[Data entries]
_ _ _ _ _ _ _

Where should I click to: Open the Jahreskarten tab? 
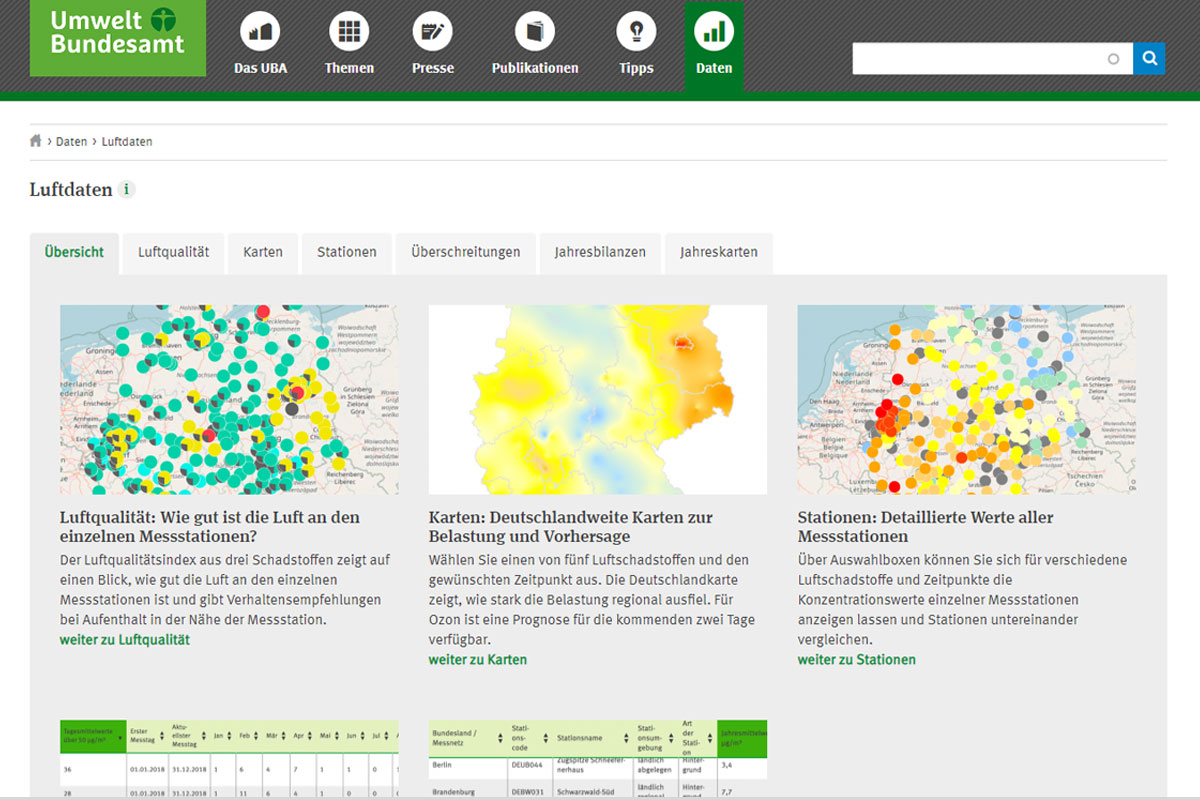pos(718,252)
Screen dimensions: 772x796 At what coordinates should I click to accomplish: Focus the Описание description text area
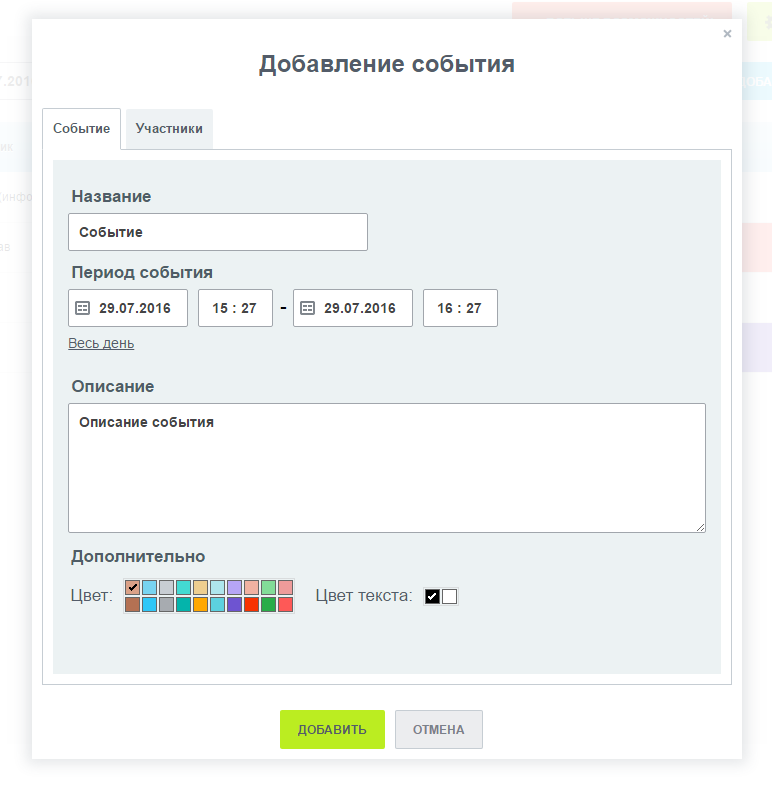386,468
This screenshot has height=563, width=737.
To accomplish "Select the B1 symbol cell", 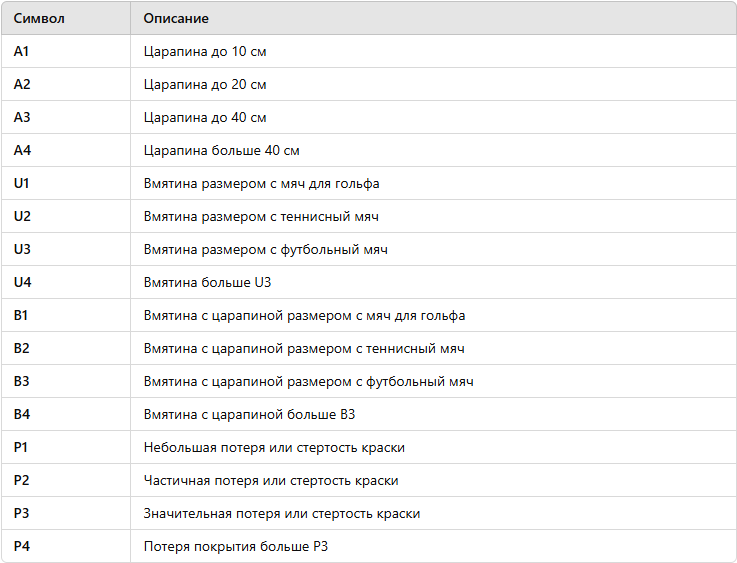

_ _ _ _ _ _ _

▸ Set problem: Pull out each line of the items above that contains the word "click".

▸ Correct answer:
Where should I click to: Open the Jahreskarten tab? 
Screen dimensions: 772x796 At what coordinates should I click to accomplish: Focus the Описание description text area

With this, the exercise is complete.